== Saved data entries ==
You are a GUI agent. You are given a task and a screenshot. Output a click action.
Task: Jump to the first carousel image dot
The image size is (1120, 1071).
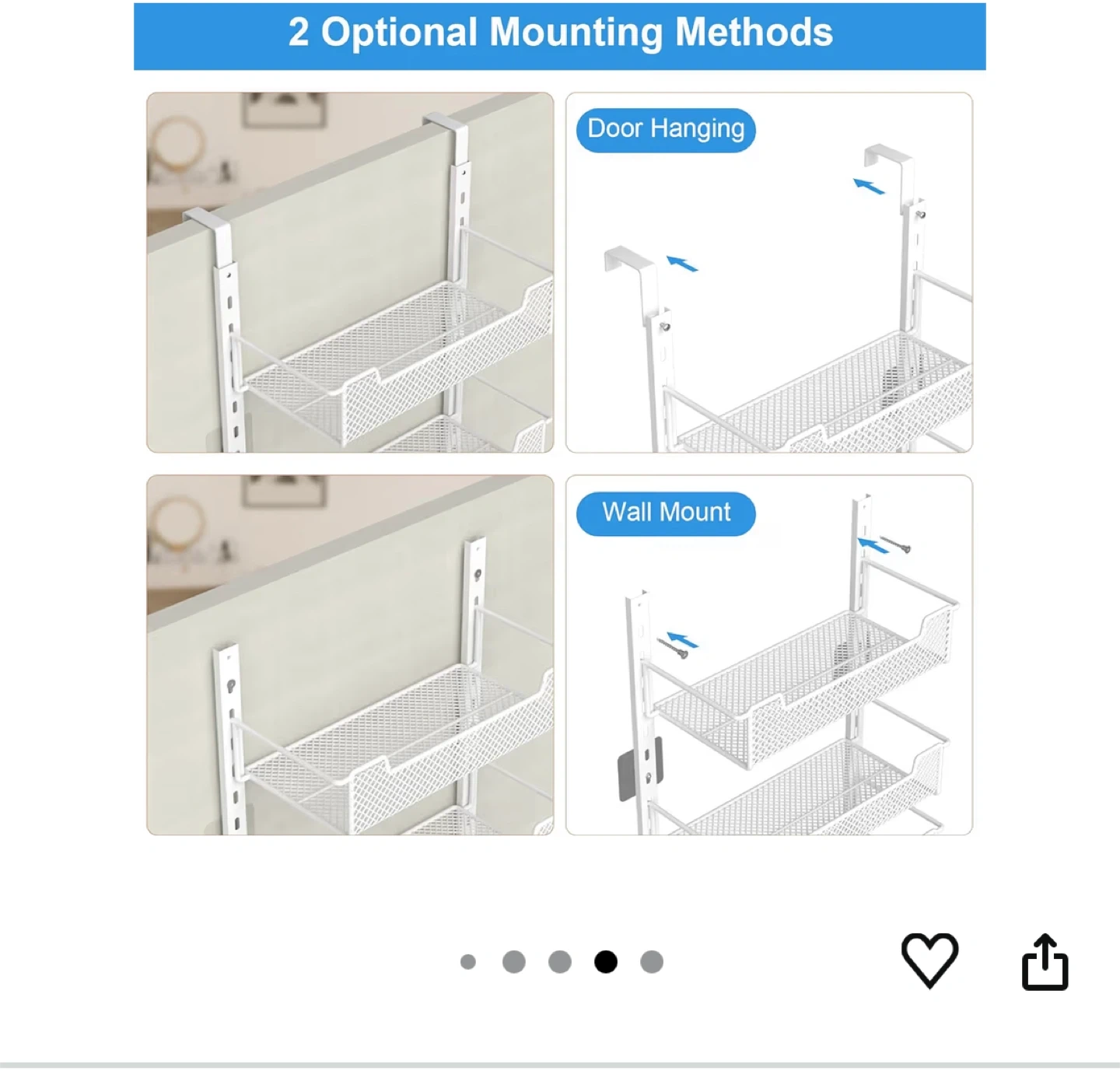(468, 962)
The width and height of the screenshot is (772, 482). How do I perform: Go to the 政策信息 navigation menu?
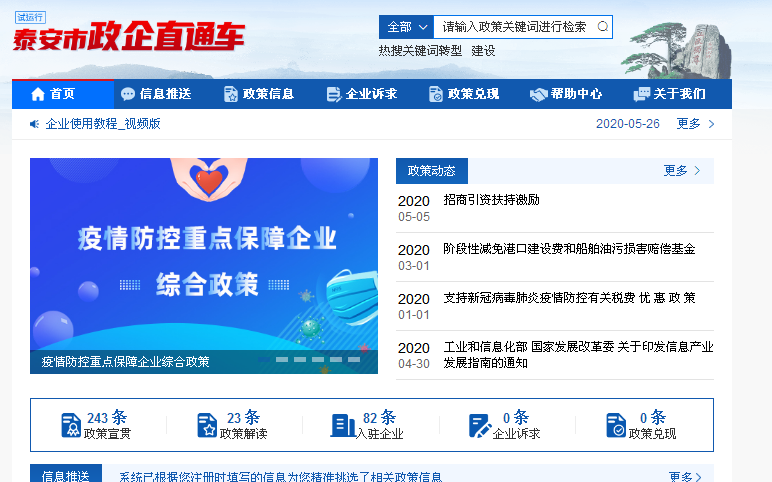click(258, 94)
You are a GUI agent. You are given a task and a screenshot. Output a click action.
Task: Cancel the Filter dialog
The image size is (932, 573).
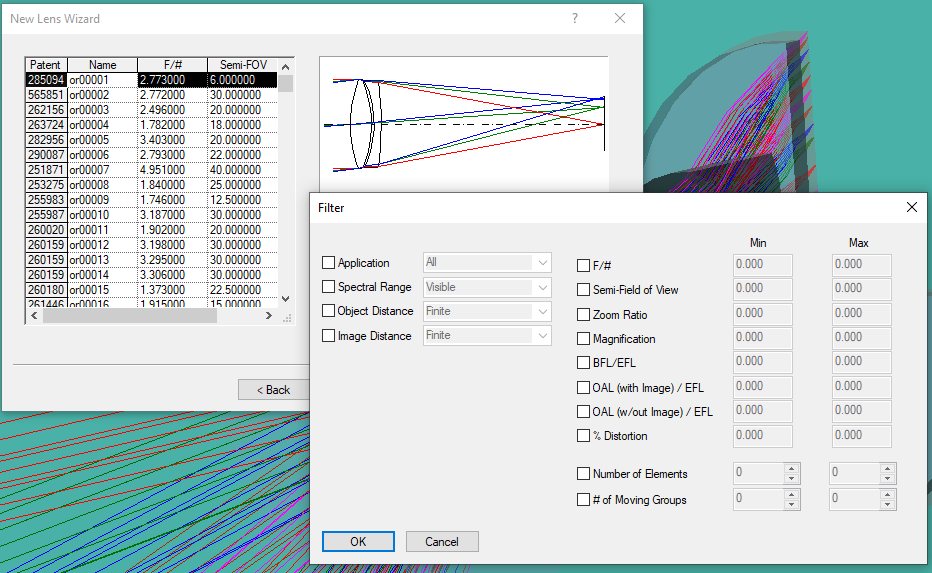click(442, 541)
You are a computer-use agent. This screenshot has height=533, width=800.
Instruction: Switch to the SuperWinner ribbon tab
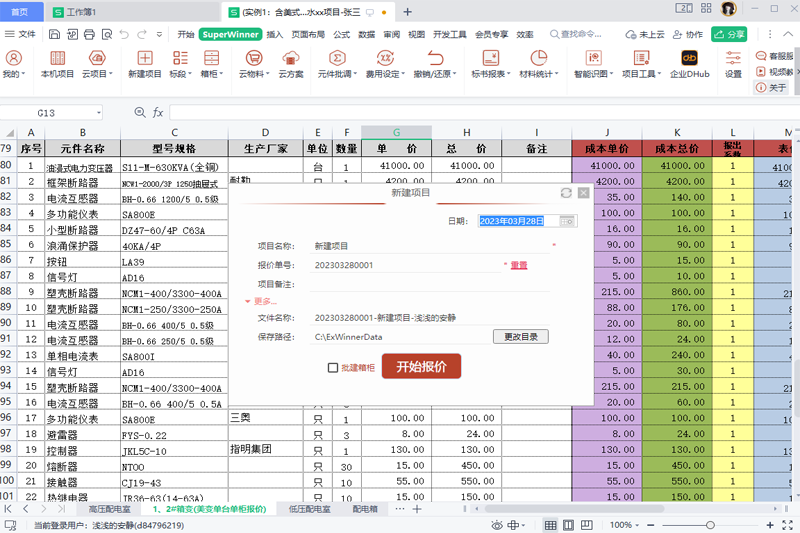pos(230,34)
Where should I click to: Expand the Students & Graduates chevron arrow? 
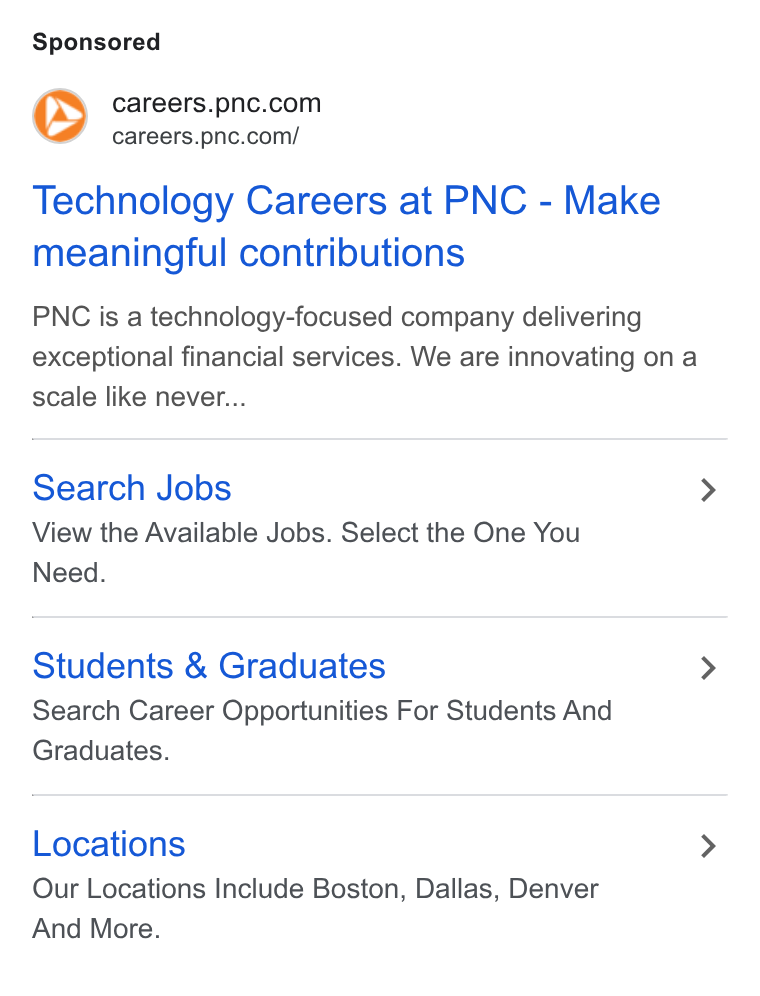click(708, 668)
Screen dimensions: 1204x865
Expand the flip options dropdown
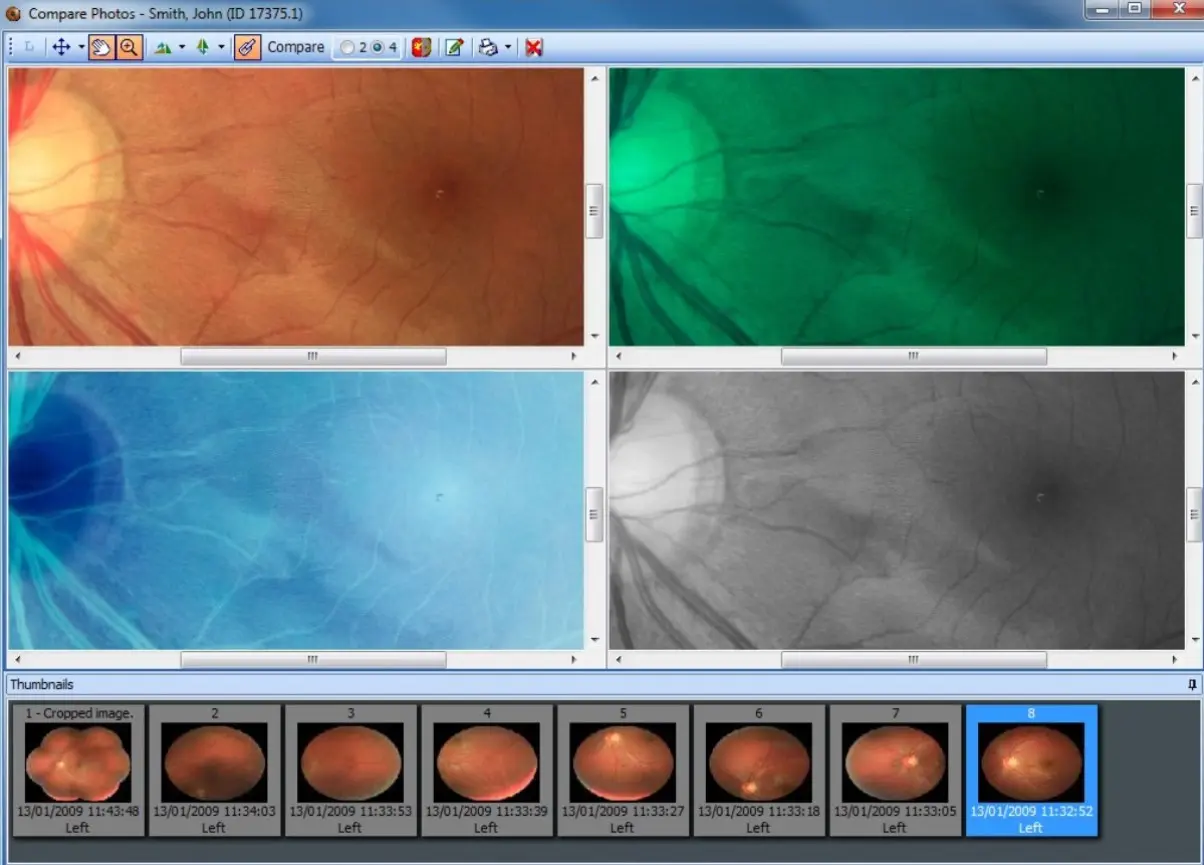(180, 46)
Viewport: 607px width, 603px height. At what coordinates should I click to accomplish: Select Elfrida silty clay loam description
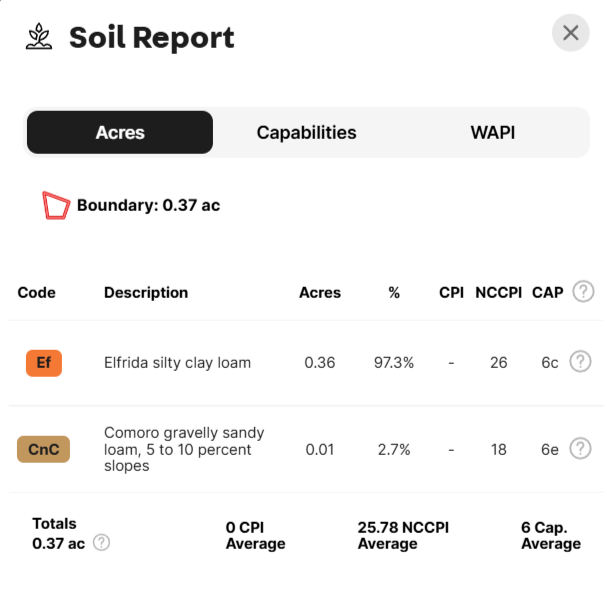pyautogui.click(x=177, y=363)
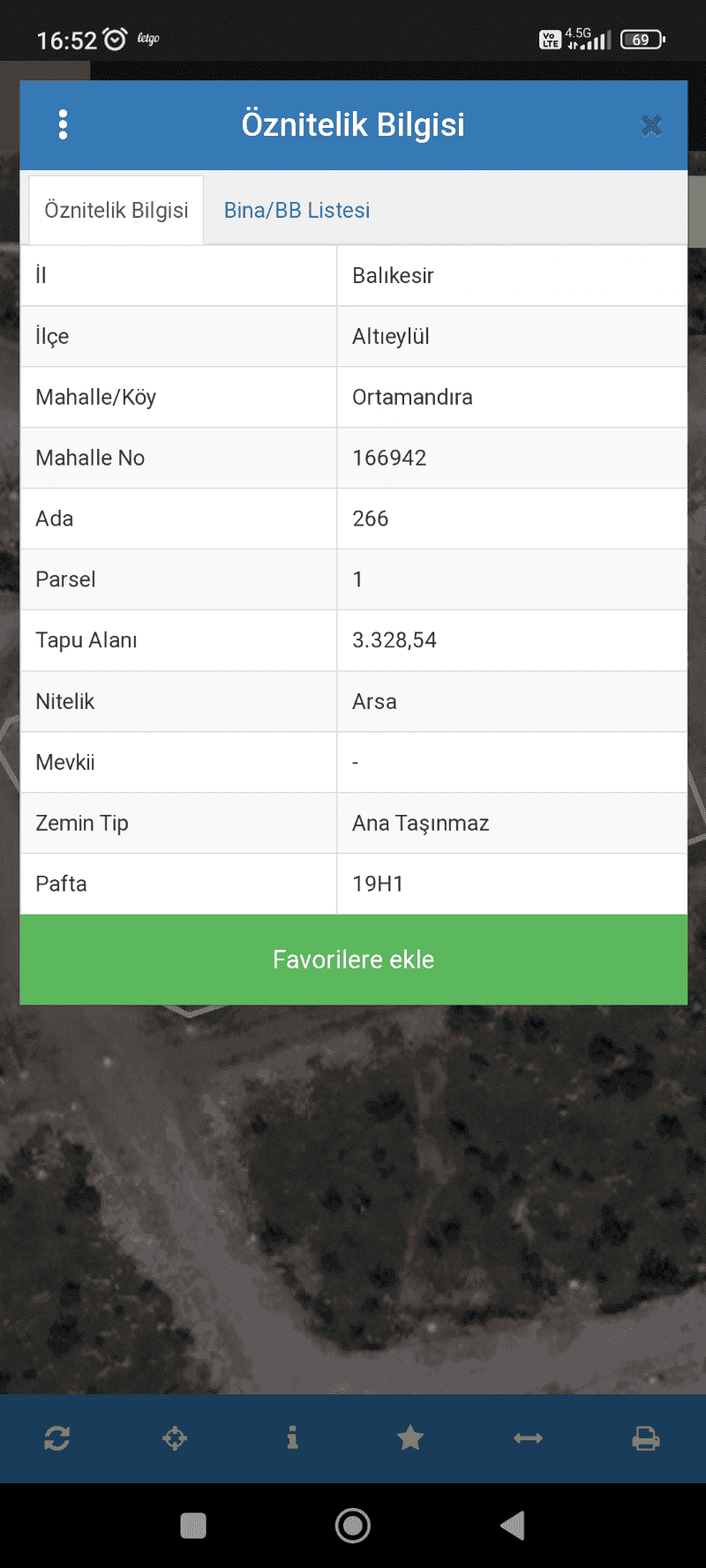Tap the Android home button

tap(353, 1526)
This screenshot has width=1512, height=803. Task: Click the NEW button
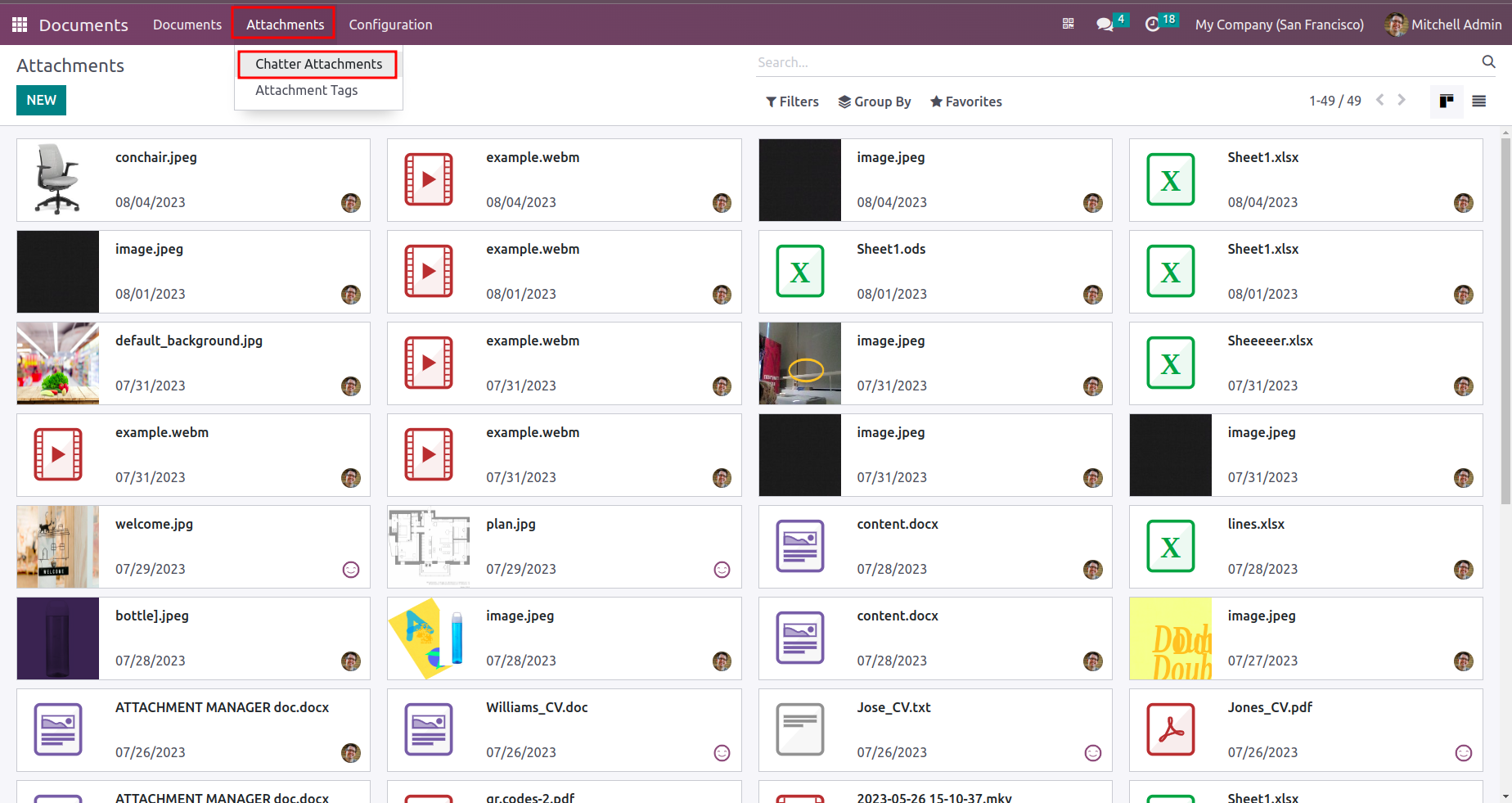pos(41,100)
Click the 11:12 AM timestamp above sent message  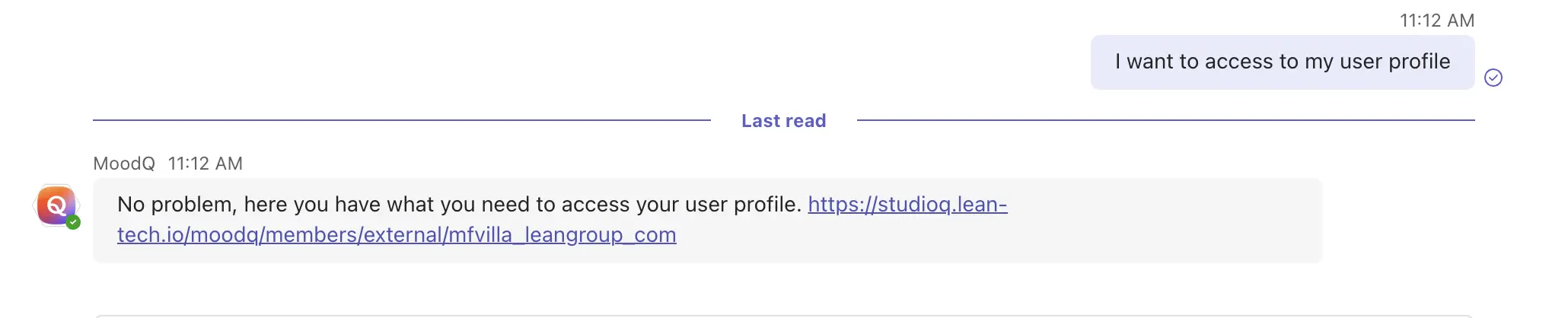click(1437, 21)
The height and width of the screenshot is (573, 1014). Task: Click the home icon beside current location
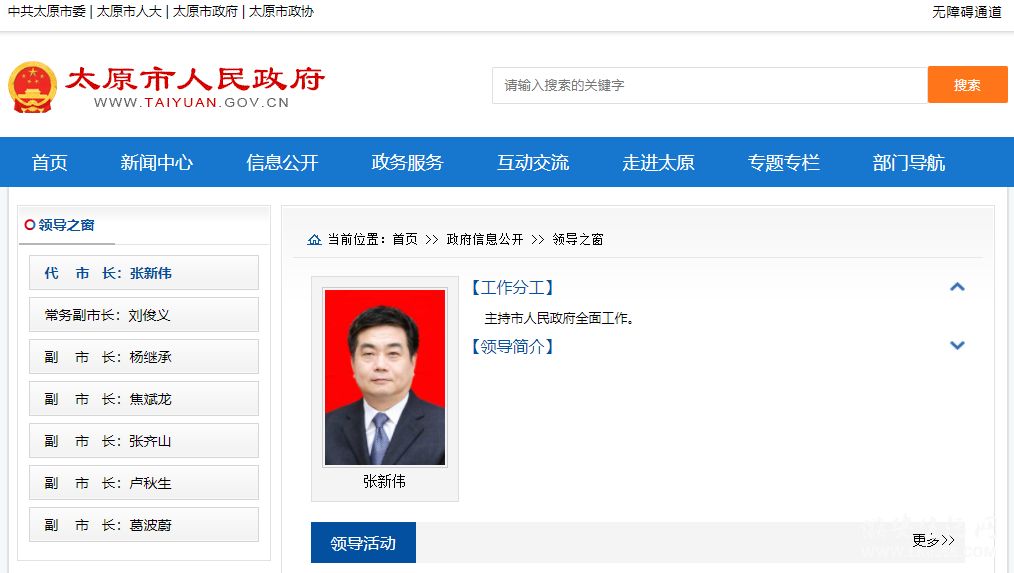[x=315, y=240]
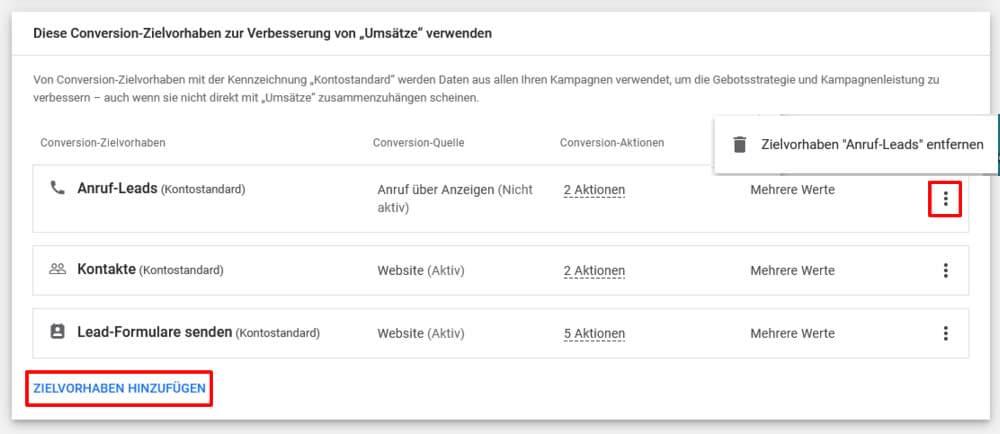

== PROBLEM STATEMENT ==
Reproduce exactly the lines that run from the line holding "The height and" through the final line of the entries, and omit every picture.

== RESULT FOR THIS EXERCISE ==
The height and width of the screenshot is (573, 1014). Task: Click the home icon beside current location
[x=315, y=240]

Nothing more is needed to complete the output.